EXTRACT »
------------
Opposition to what became known as the "Jewish lobby" was relatively weak without a significant political constituency. It consisted of the small number of American missionaries and educators working in the Arab world, American Middle East oil companies with connections in Washington, but without a popular base, and the handful of U.S. foreign service officers who, although sympathetic to Arab nationalism, had little impact on the upper echelons of policy making. Until now there has been no effective ethnic lobby to counter the influence of Israel's supporters, both Jewish and non-Jewish, on the American political scene. The prevailing American image of the Arab world has remained largely negative while Israel is seen as a modem, progressive outpost of Western "civilization" in a "backward" region of the world. Recent attempts to organize a counter lobby of Arab-Americans has been largely ineffectual, with little impact on politicians or the public at large.

American Sympathy for Zionism

The Second World War and the Holocaust further reinforced support for Zionism as American sympathy for victims of the Nazis was expressed in widespread backing for a Jewish state. This included an extensive constituency - nearly the whole political spectrum from Henry Wallace's Progressive party to Thomas Dewey's Republicans. American politicians attempted to outbid each other in exorbitant claims of support for the establishment of a Jewish state in Palestine.
Both liberals and conservatives, labor unions and the majority of church organizations became supporters of the new State of Israel. The American press reflected positions and attitudes similar to those after the World War cited above.
Although the establishment of Israel caused immense tragedy to the Arab inhabitants of Palestine, the American public has only recently become aware of the Arab refugee plight and the Palestinians' loss of their homeland. The PLO and its leaders were seen as terrorists and, during the Cold War, regarded as Soviet clients, enemies of the West. Although the Soviet Union supported the establishment of Israel, the Cold War further reinforced American perceptions of the Jewish state as an outpost of the West in a hostile Middle East. Israel's role as an American ally in the Cold War and increasing Soviet hostility to Zionism only strengthened support for the Jewish state across the U.S. political spectrum. The Christian right, with extensive influence in the Republican Party, became one of Israel's closest allies.
After 1948 and the displacement of the Palestine Arabs, the American left became aware of and sympathetic to the Arab situation. However, attempts to understand developments in the Arab world have been limited to a relatively small number of Middle East scholars, liberal Protestant denominations, such as the Quakers, and individuals who have worked in the region and are familiar with its history and traditions. The larger public still perceives the Middle East and the Palestine problem in much the same way as the 19th-century American missionary-diplomats.
In the present political climate, Protestant evangelicals wield far more influence than liberal Protestants affiliated with the National Council of Churches. Groups including Adventists, Charismatic Christians, Southern Baptists and other Evangelicals have actively backed U.S. recognition of Jerusalem as the capital of Israel and some denominations have called for rebuilding the third Jewish temple there. They envisage a rebuilt temple as fulfillment of the prophecy heralding the "End of Days." The temple, they believe, will be rebuilt, destroyed, and rebuilt again on the Mountain of the Lord after a great war in Jerusalem between Russia and the U.S. In 1985, "Evangelicals for Freedom of Worship on the Temple Mount" protested the arrest of Jewish terrorists who planned to blow up the mosques on the Temple Mount.
------------
PROVIDED RECORDS »
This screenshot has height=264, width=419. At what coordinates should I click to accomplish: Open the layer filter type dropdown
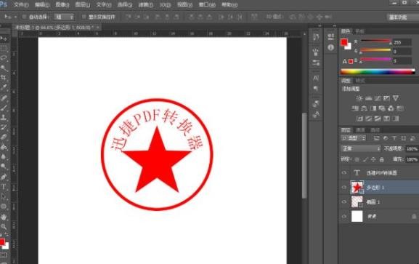354,138
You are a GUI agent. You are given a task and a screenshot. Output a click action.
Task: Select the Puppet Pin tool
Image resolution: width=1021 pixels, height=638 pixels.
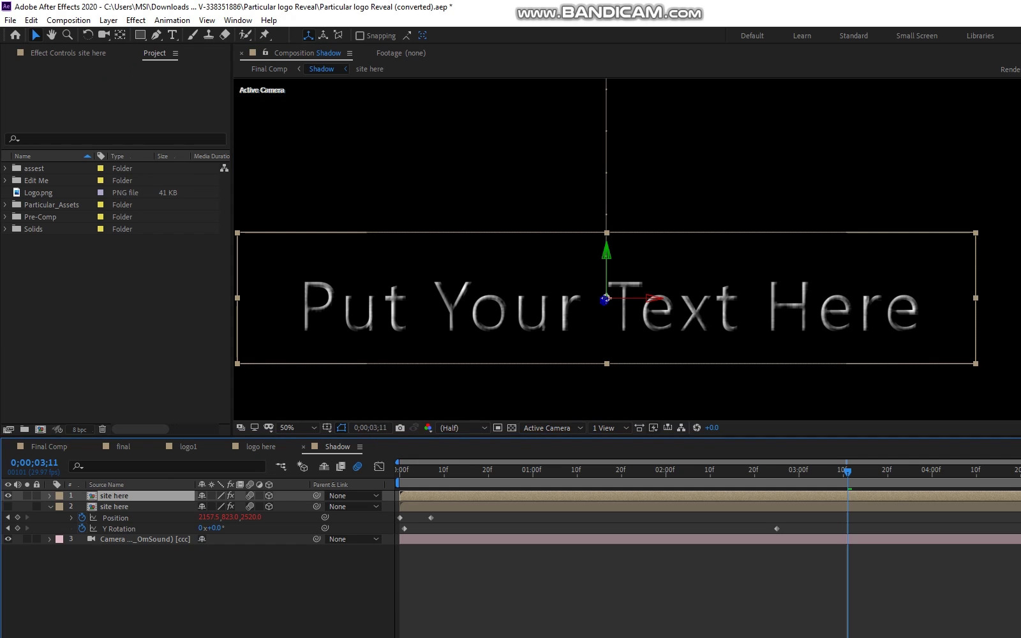[264, 35]
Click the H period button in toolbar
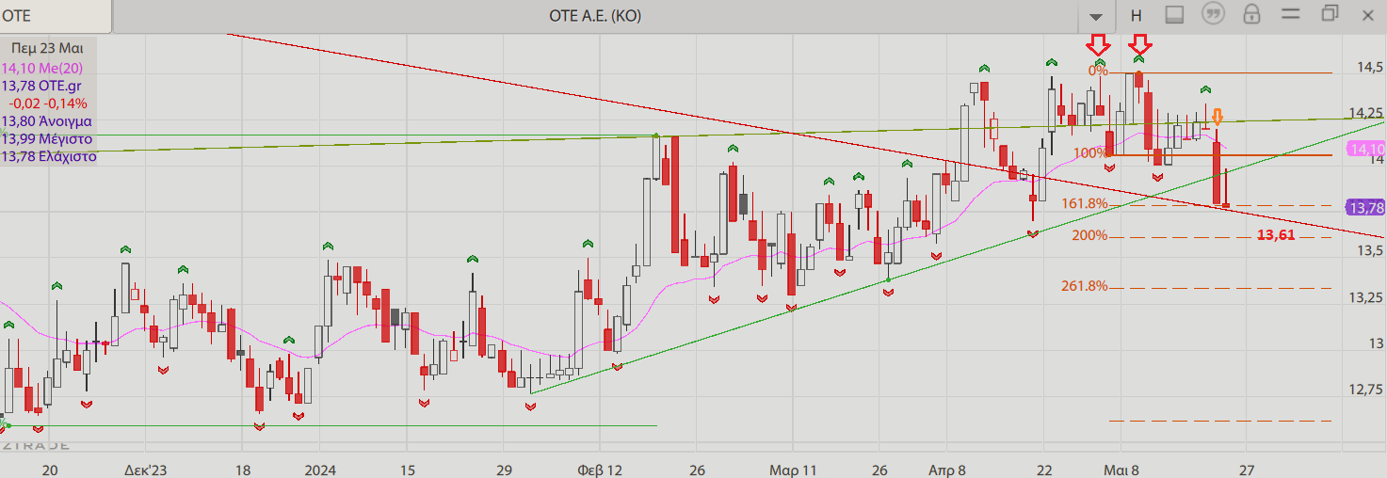This screenshot has width=1387, height=478. click(1137, 15)
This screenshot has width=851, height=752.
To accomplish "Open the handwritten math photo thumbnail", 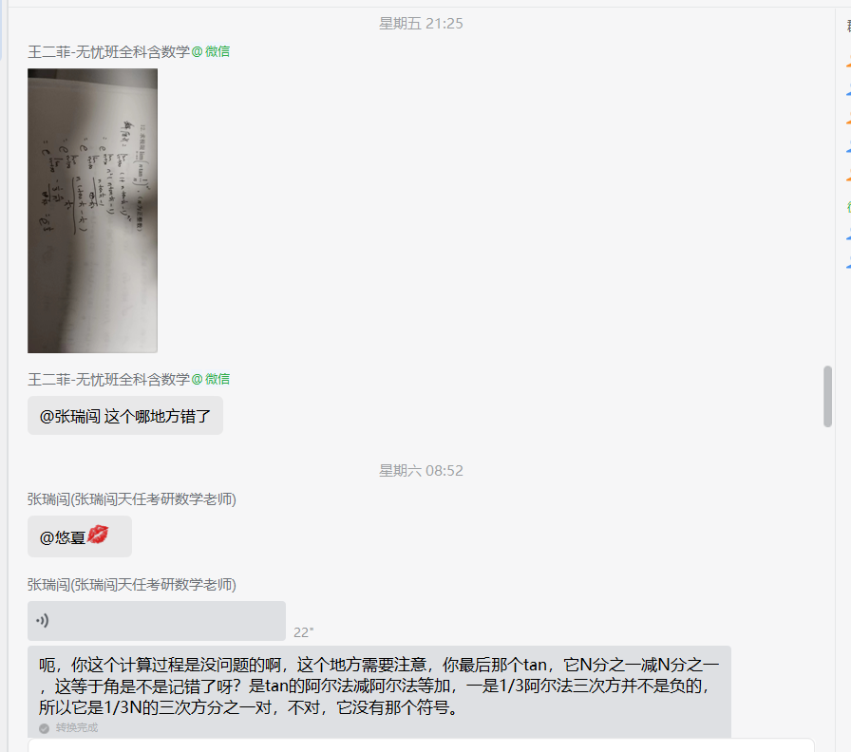I will click(93, 211).
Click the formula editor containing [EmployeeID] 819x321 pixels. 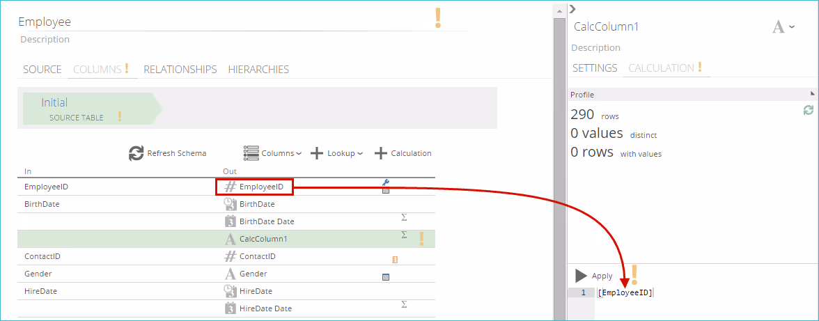pos(696,293)
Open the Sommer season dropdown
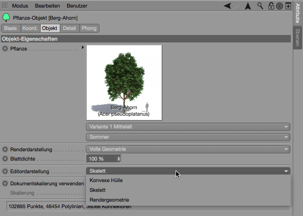The width and height of the screenshot is (303, 216). (x=188, y=137)
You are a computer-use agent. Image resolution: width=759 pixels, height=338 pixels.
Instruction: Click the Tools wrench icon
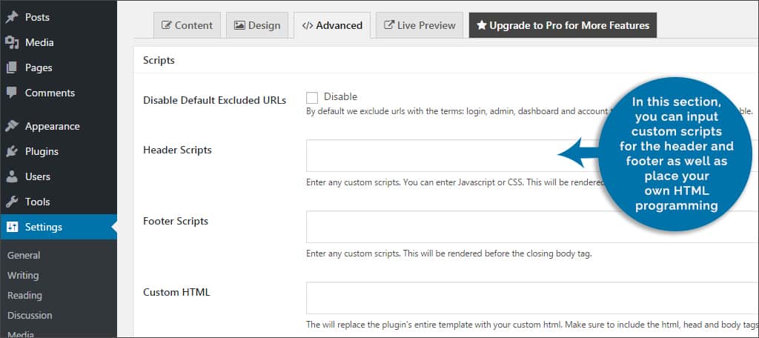coord(12,202)
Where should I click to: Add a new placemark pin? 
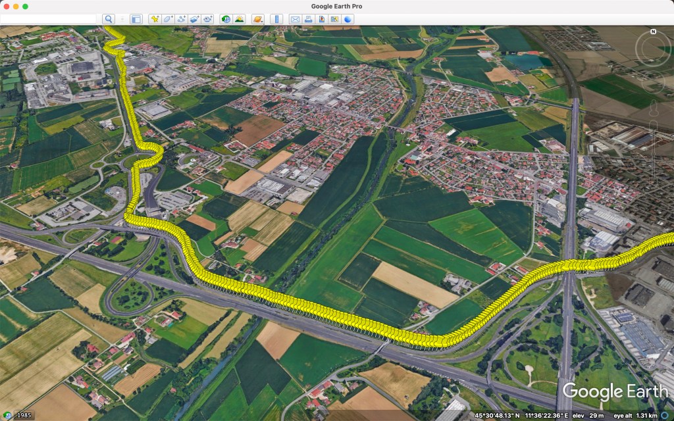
------------
SET OF TASKS »
1/ In the entries, starting at the line with "Open the Sommer season dropdown" and ending at the last entry, change "placemark" to "location" and keep everything else the same. Leave the pictures out.
2/ Pick up the text on American support for Zionism right after its last sentence and carry it on.

SET OF ANSWERS »
1/
Open the Sommer season dropdown
The width and height of the screenshot is (303, 216). (x=188, y=137)
You are a computer-use agent. Image resolution: width=759 pixels, height=338 pixels.
Instruction: Click the Tools wrench icon
coord(12,202)
Where should I click to: Add a new location pin? 

2/
Throughout the American Bible Belt, hundreds of thousands of copies of magazines, such as Israel, My Glory; Endtime and Vision, propagate the Pentecostal fervor. In Jerusalem, the International Christian Embassy has spacious offices claiming to represent Charismatic Christians from allover the world. American evangelicals have conducted annual conventions in Jerusalem attended by thousands of delegates, in numbers much greater than the liberal Protestant constituency can rally.7
The evangelical adherents include radio preachers with millions of followers and great political clout, such as Pat Robertson, Jerry Falwell and Jimmy Swaggert, individuals with extensive political power in the right wing of the Republican Party. They might be said to constitute one of the principal elements among the non-Jewish factions in the Israel lobby. Although AIPAC is considered one of the most powerful lobbies in Washington, its successes to a large extent depend on America's traditional perceptions rooted in the Old Testament image of Palestine as the Jewish homeland, perceptions that totally overlook Arab and Muslim connections with the country. The political impact of these influences is greatest in the U.S. Congress, where only a handful of representatives and senators have resisted pressures to vote for the numerous resolutions calling for the recognition of Jerusalem as Israel's capital, for moving the U.S. Embassy from Tel Aviv to Jerusalem, and for the huge amounts of financial assistance Israel receives annually. The result is that Middle East policy devised by the president and the State Department, especially when concerned with Israel and its conflict with the Arab states, is greatly diluted by congressional considerations.

Footnotes

1. Amos Elon, Jerusalem, City of Mirrors (London: Fontana, 1991), pp. 146-148; Evan M. Wilson, Jerusalem, Key to Peace (Washington: Middle East Institute, 1970), p. 9.
2. Bertha Spafford Vester, Our Jerusalem (New York: Arno Press, 1977), pp. 119-132.
3. Yehoshua Ben-Arieh, Jerusalem in the 19th Century: The Old City (New York: St. Martin's Press, 1984), pp. 250-251; Moshe Davis, America and the Holy Land (Westport, NY: Praeger, 1995), pp. 67--68.
4. Lawrence Davidson, "Historical Ignorance and Popular Perception: The Case of U.S. Perceptions of Palestine, 1917," Middle East Policy, 111/2.1994, pp. 129-145.
5. Ibid.
6. Ibid.
7. Elon, op. cit., pp. 110-112.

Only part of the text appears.